The Tribune's television critic Scott D. Pierce wrote those words in a column published in May. He was writing about the Duggar family. At the time, I thought Pierce was just stating the obvious.

Now the words read like prophecy.

The latest family whose television celebrity seems to be distilling to scandal is the Brown family of the show "Sister Wives." The former and sometimes-still Utahns have made headlines earlier this year when patriarch Kody Brown divorced his legal wife Meri to replace his marriage certificate with one signed by the youngest of his four wives — Robyn.

Then last month, a blog called The Principle that focuses on polygamy published a story about how Meri Brown was duped into an online relationship by a woman posing as a man. That episode put the gossip websites onto something The Principle had earlier reported, that a daughter of Kody and Janelle Brown, a college student named Maddie, was engaged to marry a relative, albeit not a blood relative.

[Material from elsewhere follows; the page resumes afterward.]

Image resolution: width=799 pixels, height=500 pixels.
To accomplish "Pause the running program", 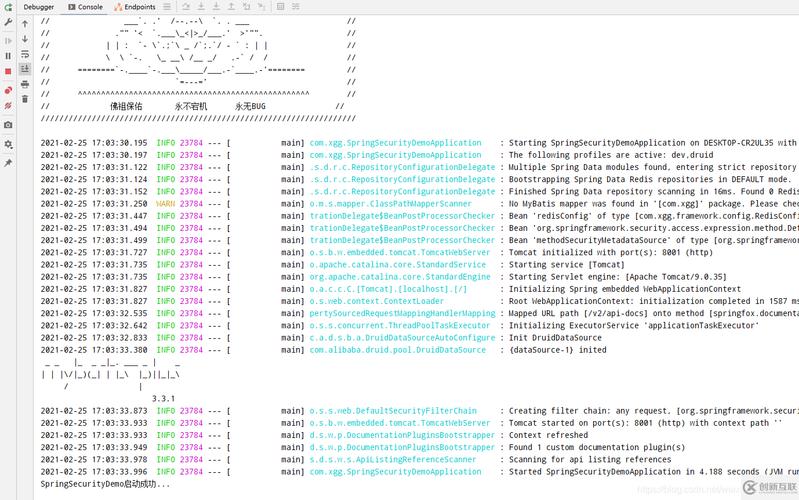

"Our family does not fit the stereotypes," Robyn told The Tribune in 2010, referring to the stereotypes of polygamists. "And we are good people. We are actually like a lot of other people's families."

The Browns may be good people. They may even be like some families, though probably not a lot.

But changing legal spouses — particularly a swap for a younger wife — and intra-family marriage are stereotypes of polygamous families.

In other polygamous families, these stereotypes don't play out for the camera, nor is it mixed with that certain kind of reality "freak show" quality that only TLC seems capable of providing. The Browns are becoming trailblazers, but not in the way they would have hoped five seasons ago.

It didn't use to be this way for the Browns.

When their show first aired in 2010, they garnered sympathy, both for the way they presented themselves and because of the way police and prosecutors in Lehi and Utah County began investigating them.

That investigation didn't yield any criminal charges, and provided Browns with standing to successfully challenge Utah's anti-polygamy law in court. For both polygamists and people who don't think the government should be governing marriage among consenting adults, the Browns were champions.

The state of Utah is appealing. Its argument, to put it simply, is that polygamy leads to bad things.

As my colleague said earlier, so does reality television.